Dataset entries
*****

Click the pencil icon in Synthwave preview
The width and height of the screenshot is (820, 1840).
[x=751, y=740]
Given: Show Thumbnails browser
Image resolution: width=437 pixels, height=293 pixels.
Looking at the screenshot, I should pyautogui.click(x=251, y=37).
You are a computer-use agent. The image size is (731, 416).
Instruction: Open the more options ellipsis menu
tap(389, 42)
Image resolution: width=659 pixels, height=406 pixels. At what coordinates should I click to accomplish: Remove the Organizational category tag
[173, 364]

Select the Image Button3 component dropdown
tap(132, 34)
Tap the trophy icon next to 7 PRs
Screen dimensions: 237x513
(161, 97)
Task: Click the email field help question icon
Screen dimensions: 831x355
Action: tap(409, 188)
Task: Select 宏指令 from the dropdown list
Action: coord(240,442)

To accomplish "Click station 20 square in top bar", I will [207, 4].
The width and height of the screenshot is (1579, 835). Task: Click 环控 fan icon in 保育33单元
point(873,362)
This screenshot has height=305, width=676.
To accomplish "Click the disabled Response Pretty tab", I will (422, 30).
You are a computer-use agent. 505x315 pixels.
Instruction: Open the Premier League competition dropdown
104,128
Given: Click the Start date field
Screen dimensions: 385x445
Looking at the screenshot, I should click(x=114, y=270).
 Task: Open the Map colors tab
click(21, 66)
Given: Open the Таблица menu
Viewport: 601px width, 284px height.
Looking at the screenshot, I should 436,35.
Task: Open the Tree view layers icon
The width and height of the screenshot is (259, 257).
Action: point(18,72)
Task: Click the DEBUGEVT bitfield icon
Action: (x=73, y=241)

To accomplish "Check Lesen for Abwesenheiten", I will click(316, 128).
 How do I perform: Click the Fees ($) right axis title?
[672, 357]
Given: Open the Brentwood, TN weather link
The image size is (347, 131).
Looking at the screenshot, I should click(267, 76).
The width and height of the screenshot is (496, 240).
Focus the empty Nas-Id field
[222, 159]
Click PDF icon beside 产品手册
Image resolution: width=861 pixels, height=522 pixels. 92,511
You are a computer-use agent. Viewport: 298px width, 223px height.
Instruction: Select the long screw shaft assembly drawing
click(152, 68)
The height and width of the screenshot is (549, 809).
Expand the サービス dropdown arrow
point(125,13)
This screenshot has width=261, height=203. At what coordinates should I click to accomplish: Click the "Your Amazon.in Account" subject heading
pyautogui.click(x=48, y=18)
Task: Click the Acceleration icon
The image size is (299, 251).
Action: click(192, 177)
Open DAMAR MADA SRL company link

*****

__Action item__.
When the line with "You are a computer-use agent. Viewport: 298px" is reached in the data above, start copying there, and copy each line exactly until the line with "Task: Click the Acceleration icon" has been copied; copy nothing else.

__Response__.
You are a computer-use agent. Viewport: 298px width, 223px height.
Instruction: Select the long screw shaft assembly drawing
click(152, 68)
The height and width of the screenshot is (549, 809).
Expand the サービス dropdown arrow
point(125,13)
This screenshot has width=261, height=203. At what coordinates should I click to accomplish: Click the "Your Amazon.in Account" subject heading
pyautogui.click(x=48, y=18)
Task: Click the Acceleration icon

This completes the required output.